What You Need for This Cucumber, Spinach & Ginger Smoothie Recipe
- English cucumber: An English cucumber works well in this recipe as the skin isn’t tough and the seeds are edible. It’s an excellent source of bone-friendly vitamin K.
- Frozen mango: Packed with vitamin C, mango provides sweetness in this smoothie instead of sugar. Using it frozen is kind of like using ice cubes without watering down your smoothie.
- Baby spinach: Not only will baby spinach provide most of the greenness in this smoothie, it’s also a “superfood” that offers significant antioxidants.
- Peppermint tea: For a thinner consistency, I’ve used chilled unsweetened peppermint tea rather than water to also add some refreshing aroma.
- Apple: I’ve used a red apple in this smoothie but you can use any apple! Apples are an awesome source of fiber that’ll help you feel full and give this smoothie body. Scrub it well before prep.
- Apple cider vinegar: Look for an unfiltered apple cider vinegar that contains the “mother,” which offers good bacteria for a healthy gut! Plus, it can help balance the slight bitterness of green veggies.
- Ginger root: It adds a lot of flavor. Ginger is also helpful for a healthy mouth due it bioactive compounds called gingerols.
- English cucumber: While English cucumber — with its thin skin and tasty seeds — is ideal, you can make this smoothie with any type of cucumber you wish.
- Frozen mango: Mango is chosen here mainly for its sweetness, but other sweet fruits like frozen peaches, pineapple, or cantaloupe will work well, too.
- Baby spinach: Baby kale is a high-flavored swap for spinach if you’re big on greens.
- Peppermint tea: Don’t have peppermint tea bags on hand? Use 3/4 cup (170ml) cold water plus a small handful of fresh mint leaves instead. Jasmine green tea or lemon ginger herbal tea are also great substitutes.
- Apple: You can add other hand-held fruits such as a pear, nectarine, or peach. Pick a fruit that’s in season.
- Apple cider vinegar: Fresh lemon or lime juice is a delightful replacement.
- Ginger root: While it won’t be as distinctively zippy, you can try 1/8 teaspoon ground ginger instead of the 1 1/2 teaspoon fresh ginger root.
Can I make this in advance?
Yes! Blend it, pour it in jars, seal, and keep in your fridge for up to 3 days.
What can I add to make this a protein smoothie?
Ideally, try a whole-food source of protein rather than a protein powder to obtain extra nutritional benefits. Top plant-based picks include no-salt-added chickpeas or white beans, shelled hemp seeds (hemp hearts), or organic silken tofu or edamame.
Super Green Cucumber, Spinach & Ginger Smoothie
Featuring English cucumber, baby spinach, mango, and apple, this super green smoothie is a tasty way to get veggies and fruits all at once. With a lively, refreshing flavor and hydrating ingredients, this tall glass of green is ready in no time!

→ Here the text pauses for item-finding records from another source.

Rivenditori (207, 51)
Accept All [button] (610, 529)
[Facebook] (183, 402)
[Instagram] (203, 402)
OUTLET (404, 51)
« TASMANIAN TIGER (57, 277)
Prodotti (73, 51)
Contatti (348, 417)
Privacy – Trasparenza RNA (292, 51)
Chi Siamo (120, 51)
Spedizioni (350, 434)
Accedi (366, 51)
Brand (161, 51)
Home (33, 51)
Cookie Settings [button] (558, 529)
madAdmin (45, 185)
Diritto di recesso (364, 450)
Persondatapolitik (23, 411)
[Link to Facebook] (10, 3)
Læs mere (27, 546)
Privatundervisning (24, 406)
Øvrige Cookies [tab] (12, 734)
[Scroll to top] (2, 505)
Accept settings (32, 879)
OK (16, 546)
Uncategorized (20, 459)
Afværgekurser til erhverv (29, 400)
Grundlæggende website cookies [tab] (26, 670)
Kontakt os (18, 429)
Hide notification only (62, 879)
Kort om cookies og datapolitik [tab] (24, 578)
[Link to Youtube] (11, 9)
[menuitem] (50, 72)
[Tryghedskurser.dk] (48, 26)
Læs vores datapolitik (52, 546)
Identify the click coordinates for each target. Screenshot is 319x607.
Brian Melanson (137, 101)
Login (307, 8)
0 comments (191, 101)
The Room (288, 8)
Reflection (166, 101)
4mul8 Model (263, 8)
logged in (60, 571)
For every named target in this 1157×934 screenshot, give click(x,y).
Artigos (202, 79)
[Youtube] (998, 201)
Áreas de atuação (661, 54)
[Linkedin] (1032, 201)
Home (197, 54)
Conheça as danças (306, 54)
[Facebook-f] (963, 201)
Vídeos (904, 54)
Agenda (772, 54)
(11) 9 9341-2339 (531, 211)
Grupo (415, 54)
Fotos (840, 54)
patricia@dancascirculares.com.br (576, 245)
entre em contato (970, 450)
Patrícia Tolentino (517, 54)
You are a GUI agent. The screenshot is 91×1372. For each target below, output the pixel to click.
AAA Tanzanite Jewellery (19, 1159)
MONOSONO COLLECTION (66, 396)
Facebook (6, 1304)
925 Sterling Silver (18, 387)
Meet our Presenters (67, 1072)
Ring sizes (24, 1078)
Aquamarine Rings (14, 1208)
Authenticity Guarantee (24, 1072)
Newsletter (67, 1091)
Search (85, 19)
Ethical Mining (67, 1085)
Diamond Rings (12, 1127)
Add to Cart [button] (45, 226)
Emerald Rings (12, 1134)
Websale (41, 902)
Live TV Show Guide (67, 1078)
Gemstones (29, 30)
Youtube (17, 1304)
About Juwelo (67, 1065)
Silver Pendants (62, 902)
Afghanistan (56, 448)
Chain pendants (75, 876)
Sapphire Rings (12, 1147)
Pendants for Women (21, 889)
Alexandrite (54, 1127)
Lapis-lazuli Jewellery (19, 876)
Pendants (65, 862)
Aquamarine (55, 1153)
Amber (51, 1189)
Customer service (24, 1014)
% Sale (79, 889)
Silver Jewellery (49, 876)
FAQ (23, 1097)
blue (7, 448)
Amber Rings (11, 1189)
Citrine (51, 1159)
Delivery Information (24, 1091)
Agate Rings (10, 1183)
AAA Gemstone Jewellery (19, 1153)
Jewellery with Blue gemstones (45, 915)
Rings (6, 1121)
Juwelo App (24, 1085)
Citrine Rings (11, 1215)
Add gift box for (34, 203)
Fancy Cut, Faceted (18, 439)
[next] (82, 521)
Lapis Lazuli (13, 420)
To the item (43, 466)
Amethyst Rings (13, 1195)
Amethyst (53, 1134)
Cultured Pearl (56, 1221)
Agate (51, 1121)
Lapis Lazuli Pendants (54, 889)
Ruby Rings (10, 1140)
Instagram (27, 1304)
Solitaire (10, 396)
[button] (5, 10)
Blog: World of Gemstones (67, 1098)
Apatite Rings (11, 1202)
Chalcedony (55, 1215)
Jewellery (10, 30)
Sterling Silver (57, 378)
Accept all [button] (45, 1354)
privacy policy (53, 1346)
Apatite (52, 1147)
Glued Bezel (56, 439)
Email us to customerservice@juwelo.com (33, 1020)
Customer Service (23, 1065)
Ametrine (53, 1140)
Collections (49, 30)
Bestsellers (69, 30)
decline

Yield: 2 smoothies (about 10 ounces/290ml each)
How To Make Cucumber, Spinach & Ginger Smoothie Step By Step
Add all ingredients into a blender.
Cover and puree on high speed until velvety smooth, at least 1 minute.
Pour into two jars, tall glasses, or reusable water bottles and enjoy.
- This smoothie slightly thickens as it stands. But if you prefer extra-thick smoothies, start with 1/2 cup instead of 3/4 cup tea, and add more by the teaspoon as desired.
- By using jars or reusable water bottles, you can easily store this in the fridge and then take one with you when you’re headed out.